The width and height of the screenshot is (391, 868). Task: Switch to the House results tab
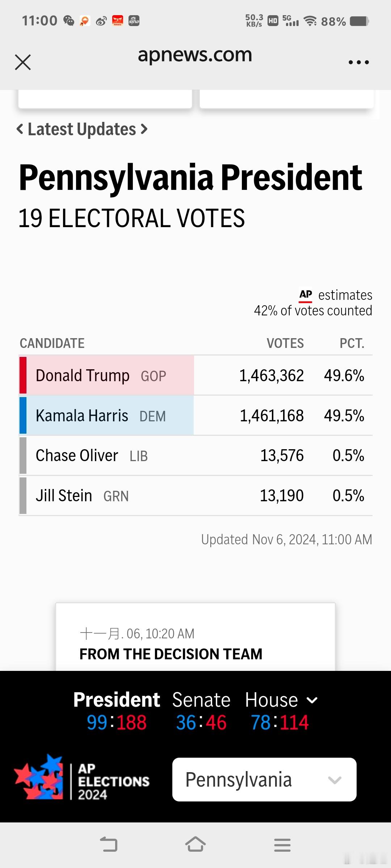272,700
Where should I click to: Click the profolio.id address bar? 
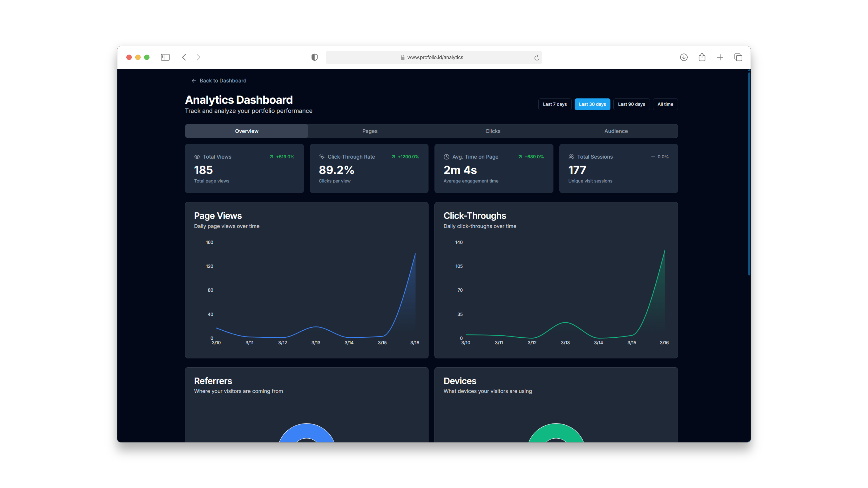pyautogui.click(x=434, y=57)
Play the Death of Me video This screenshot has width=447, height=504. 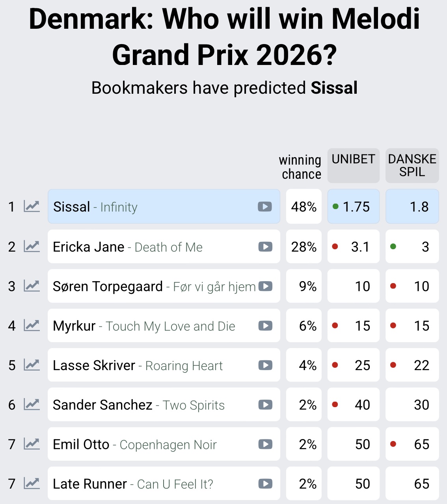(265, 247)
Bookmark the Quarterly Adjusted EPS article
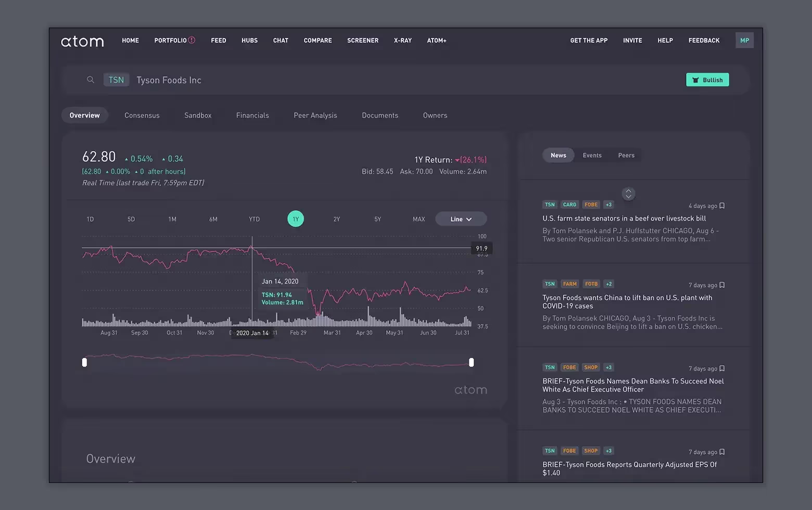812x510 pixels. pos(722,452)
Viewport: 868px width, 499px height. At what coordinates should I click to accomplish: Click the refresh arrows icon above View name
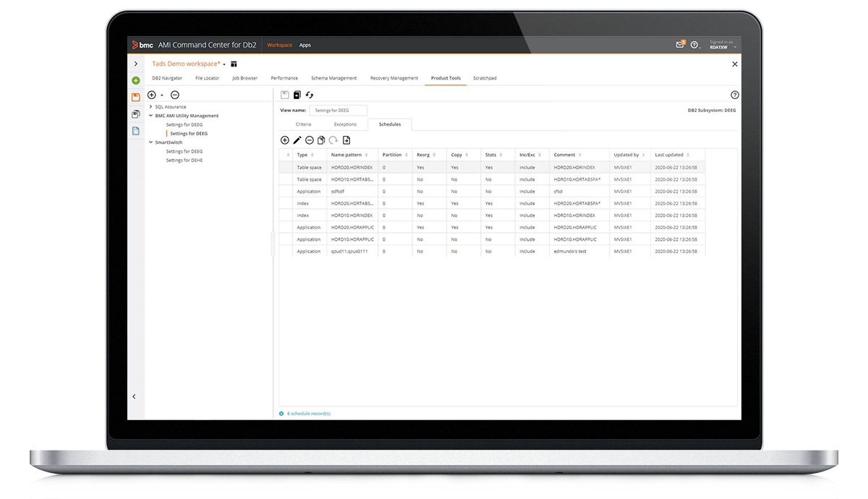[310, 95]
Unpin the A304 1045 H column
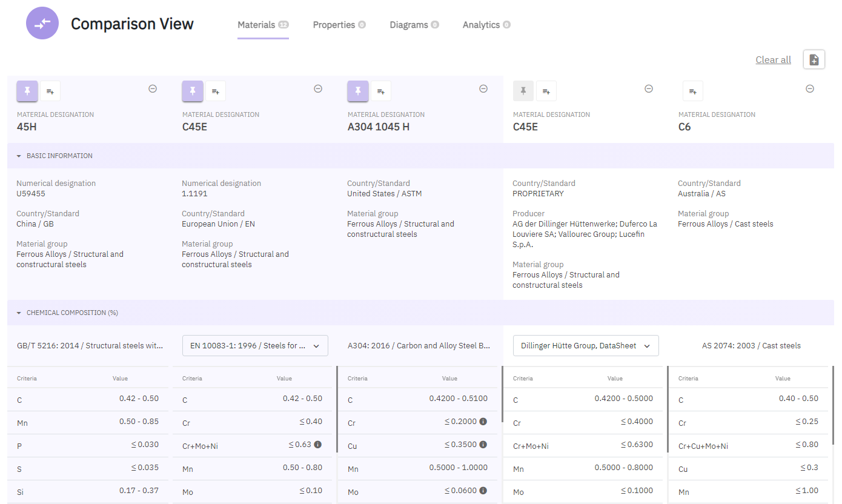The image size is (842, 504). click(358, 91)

::::::::

→ TASK PROMPT: The response must restate exactly the lines from the one containing "Viewport: 868px width, 499px" through the end of the records above and must leave out all pictures.

→ ANSWER TO THIS PROBLEM:
Viewport: 868px width, 499px height. At what coordinates should I click to accomplish: Click the refresh arrows icon above View name
[310, 95]
Unpin the A304 1045 H column
The image size is (842, 504). click(358, 91)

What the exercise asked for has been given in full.